Extracted records:

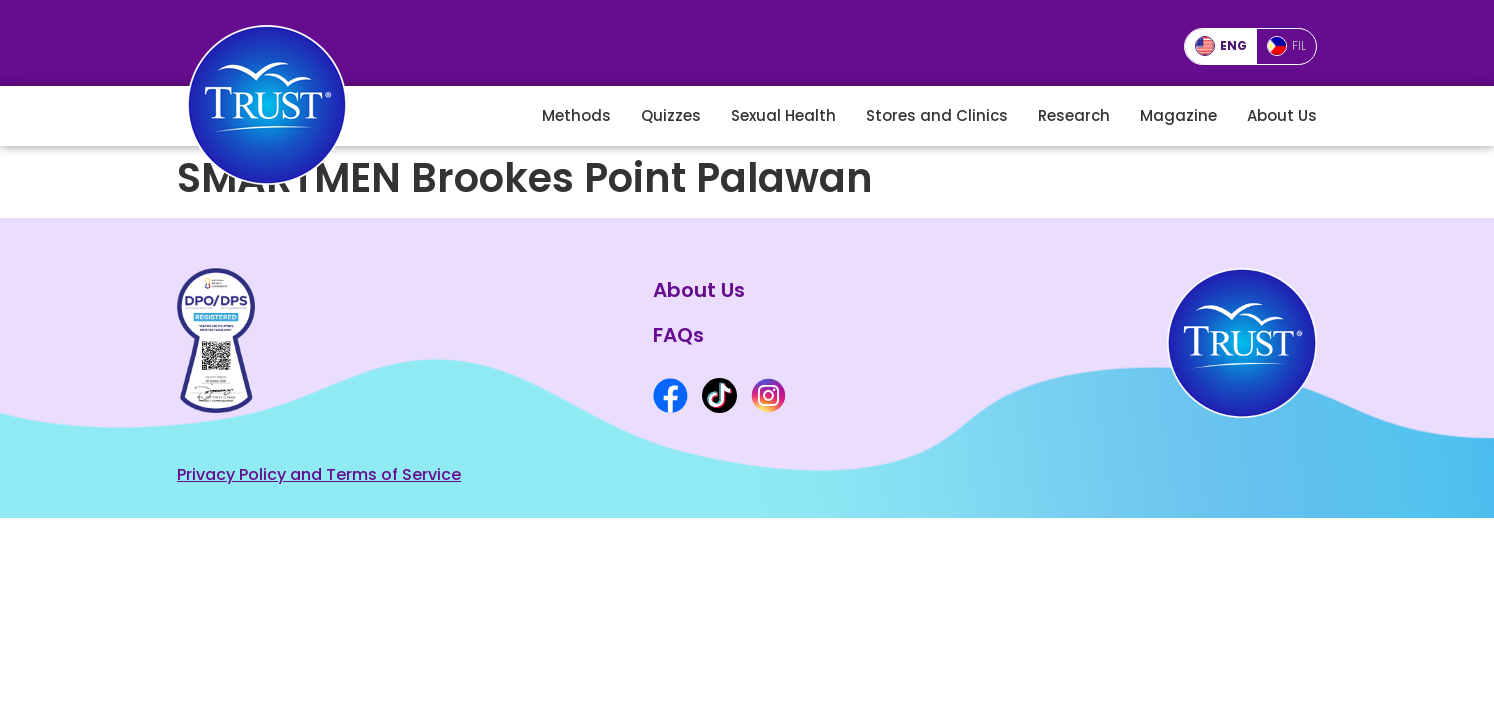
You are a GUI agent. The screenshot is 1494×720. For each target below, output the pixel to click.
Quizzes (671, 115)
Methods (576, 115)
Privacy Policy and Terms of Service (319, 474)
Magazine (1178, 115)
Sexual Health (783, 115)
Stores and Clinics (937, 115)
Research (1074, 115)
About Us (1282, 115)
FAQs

**WHAT TO WORK ON**
Copy every one of the rows above word for word, omitting the pictures.

**THE ANSWER**
You are a GUI agent. The screenshot is 1494×720. For each target below, output the pixel to click.
Quizzes (671, 115)
Methods (576, 115)
Privacy Policy and Terms of Service (319, 474)
Magazine (1178, 115)
Sexual Health (783, 115)
Stores and Clinics (937, 115)
Research (1074, 115)
About Us (1282, 115)
FAQs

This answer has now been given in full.